Listed records: Begin

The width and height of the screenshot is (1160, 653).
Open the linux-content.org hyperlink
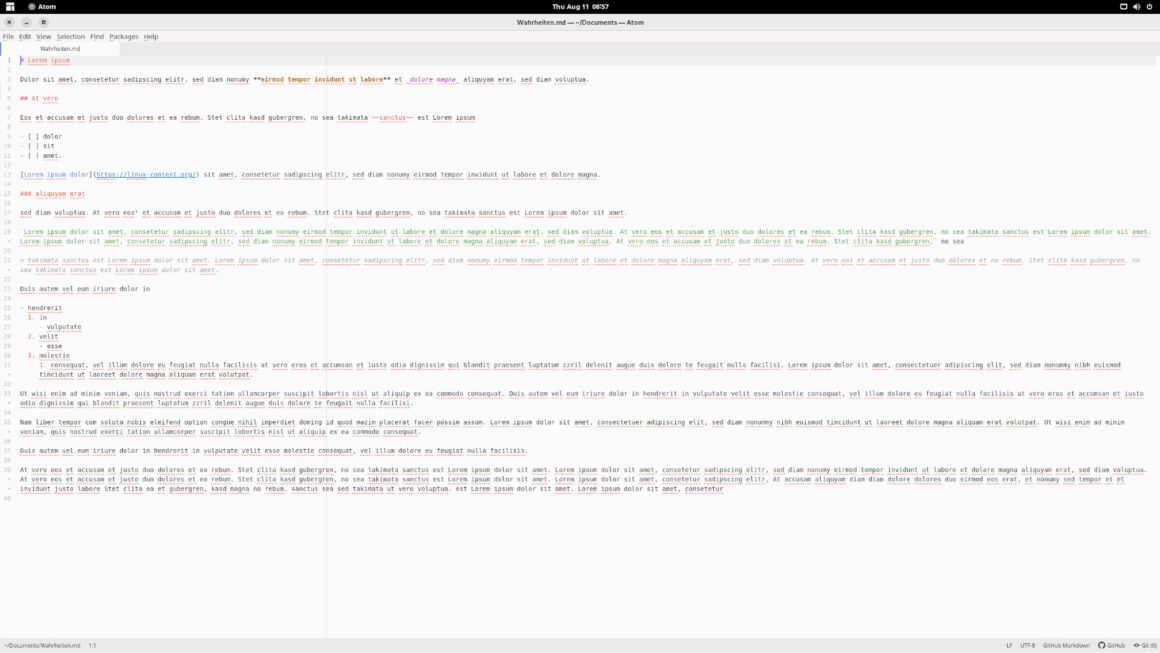tap(148, 174)
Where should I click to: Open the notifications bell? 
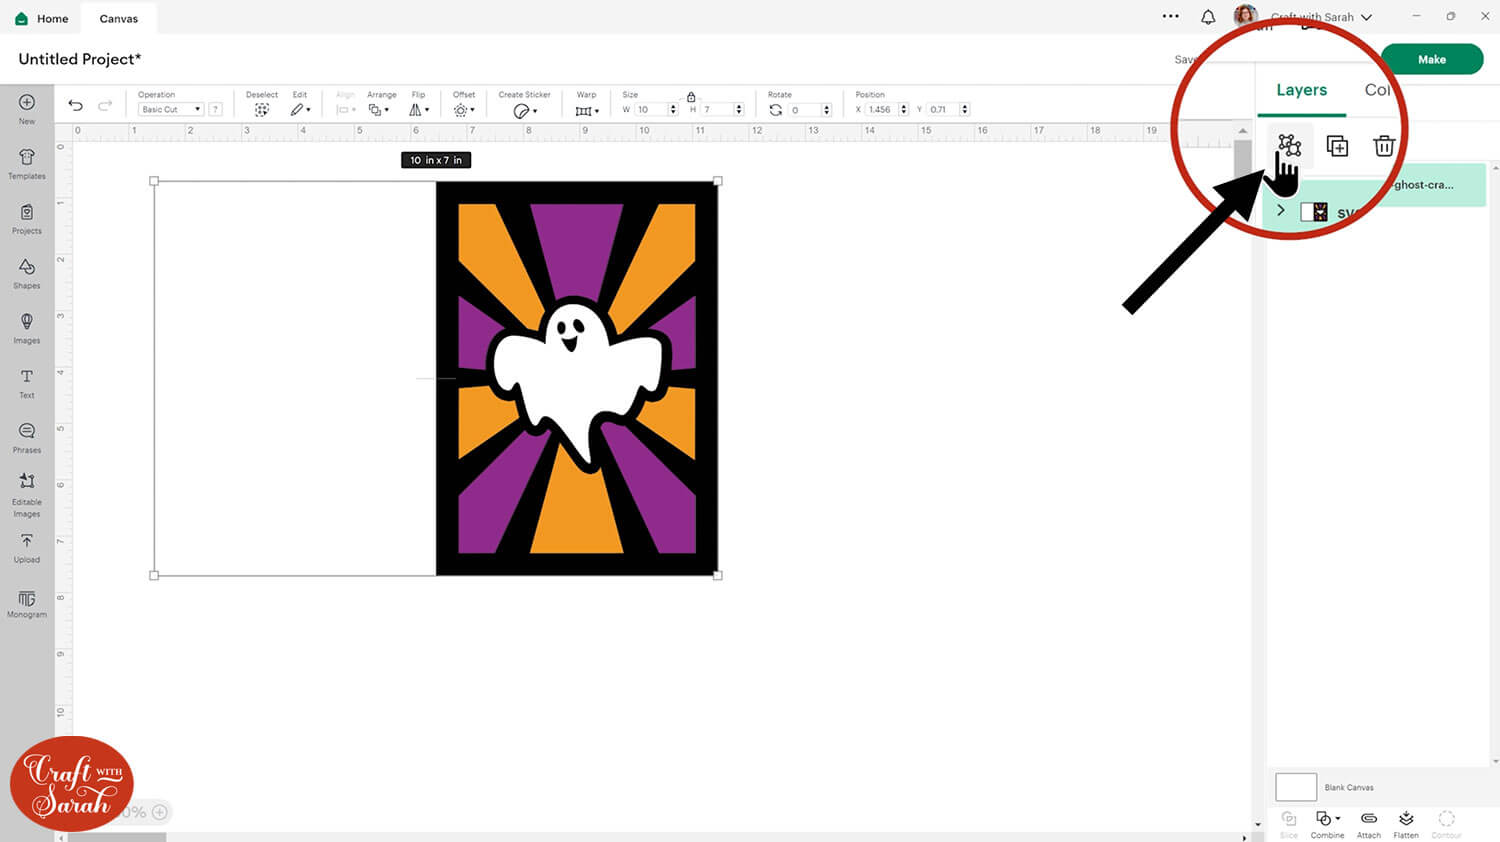coord(1208,17)
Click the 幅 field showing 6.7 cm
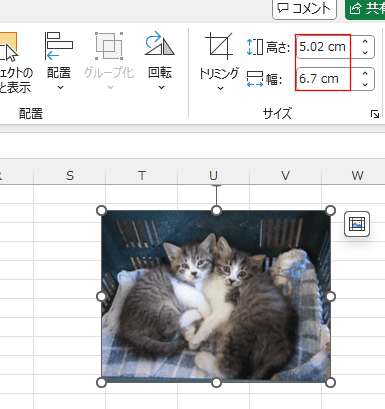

Listed records: End

Reproduce each entry exactly, without the pictures.

# Result of the exercise:
The width and height of the screenshot is (1160, 653).
Open the linux-content.org hyperlink
tap(148, 174)
Where should I click to: Open the notifications bell? 
coord(1208,17)
Click the 幅 field showing 6.7 cm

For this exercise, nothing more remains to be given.